## Exercise
Gather every line of the rows below that contains the word "page", copying each line in full. Match case exactly, so a line with the word in different capitalization does not count.

====

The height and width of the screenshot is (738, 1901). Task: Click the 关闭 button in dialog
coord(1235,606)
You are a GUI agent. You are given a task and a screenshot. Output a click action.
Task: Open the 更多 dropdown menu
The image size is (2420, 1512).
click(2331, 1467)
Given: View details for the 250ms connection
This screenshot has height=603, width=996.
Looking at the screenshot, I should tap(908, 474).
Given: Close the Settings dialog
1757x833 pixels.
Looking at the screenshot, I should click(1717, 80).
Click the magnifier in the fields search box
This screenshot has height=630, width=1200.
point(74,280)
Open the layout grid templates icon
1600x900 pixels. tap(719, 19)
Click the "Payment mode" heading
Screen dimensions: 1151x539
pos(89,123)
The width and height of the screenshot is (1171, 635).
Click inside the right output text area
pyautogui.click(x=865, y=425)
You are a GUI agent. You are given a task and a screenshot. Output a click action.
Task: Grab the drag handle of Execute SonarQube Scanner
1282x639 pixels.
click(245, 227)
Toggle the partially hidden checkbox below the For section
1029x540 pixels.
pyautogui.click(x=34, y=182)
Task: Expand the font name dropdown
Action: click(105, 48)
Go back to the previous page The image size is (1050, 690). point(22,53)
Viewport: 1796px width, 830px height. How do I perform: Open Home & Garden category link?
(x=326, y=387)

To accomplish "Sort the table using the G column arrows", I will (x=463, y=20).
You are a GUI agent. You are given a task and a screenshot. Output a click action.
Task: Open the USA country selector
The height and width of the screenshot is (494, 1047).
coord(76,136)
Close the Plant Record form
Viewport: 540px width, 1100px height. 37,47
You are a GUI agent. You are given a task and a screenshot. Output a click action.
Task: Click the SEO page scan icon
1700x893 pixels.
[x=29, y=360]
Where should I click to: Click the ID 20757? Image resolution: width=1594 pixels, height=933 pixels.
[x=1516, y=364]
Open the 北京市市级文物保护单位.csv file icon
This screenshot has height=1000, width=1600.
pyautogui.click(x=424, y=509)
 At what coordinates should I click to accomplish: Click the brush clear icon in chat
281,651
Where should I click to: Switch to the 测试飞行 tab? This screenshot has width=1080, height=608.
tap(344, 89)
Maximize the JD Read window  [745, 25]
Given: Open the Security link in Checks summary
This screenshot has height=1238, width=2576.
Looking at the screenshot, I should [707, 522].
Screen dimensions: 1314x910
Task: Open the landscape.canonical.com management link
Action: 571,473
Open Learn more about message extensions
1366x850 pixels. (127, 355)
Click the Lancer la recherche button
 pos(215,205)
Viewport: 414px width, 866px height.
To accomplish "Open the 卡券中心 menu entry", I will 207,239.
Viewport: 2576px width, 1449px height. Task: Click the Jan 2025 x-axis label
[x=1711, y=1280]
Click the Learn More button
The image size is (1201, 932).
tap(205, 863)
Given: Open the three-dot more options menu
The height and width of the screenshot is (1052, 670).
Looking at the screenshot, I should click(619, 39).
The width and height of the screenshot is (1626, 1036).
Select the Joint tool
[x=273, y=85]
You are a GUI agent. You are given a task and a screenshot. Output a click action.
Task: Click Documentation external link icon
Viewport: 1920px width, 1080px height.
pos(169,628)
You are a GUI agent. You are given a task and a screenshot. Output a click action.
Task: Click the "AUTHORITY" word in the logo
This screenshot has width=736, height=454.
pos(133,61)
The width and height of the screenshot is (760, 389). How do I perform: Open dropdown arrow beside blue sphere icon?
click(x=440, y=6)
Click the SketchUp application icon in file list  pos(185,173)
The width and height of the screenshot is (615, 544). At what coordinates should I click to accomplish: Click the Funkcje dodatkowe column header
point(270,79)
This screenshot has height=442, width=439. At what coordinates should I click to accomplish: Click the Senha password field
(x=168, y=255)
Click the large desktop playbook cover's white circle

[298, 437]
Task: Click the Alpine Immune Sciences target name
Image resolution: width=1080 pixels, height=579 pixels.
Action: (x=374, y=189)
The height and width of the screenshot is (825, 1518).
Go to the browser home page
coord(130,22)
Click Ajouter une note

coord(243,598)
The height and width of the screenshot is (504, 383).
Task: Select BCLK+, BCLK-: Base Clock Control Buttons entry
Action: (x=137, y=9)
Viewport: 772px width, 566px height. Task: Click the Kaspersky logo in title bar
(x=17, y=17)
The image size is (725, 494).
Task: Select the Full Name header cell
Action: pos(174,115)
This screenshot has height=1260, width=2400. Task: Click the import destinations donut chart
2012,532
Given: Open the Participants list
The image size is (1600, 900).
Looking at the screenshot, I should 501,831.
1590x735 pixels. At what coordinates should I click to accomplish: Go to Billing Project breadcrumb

====

## Response
Go back to the previous page The image size is (1050, 690). point(22,53)
Task: Click the SEO page scan icon
Go to the browser home page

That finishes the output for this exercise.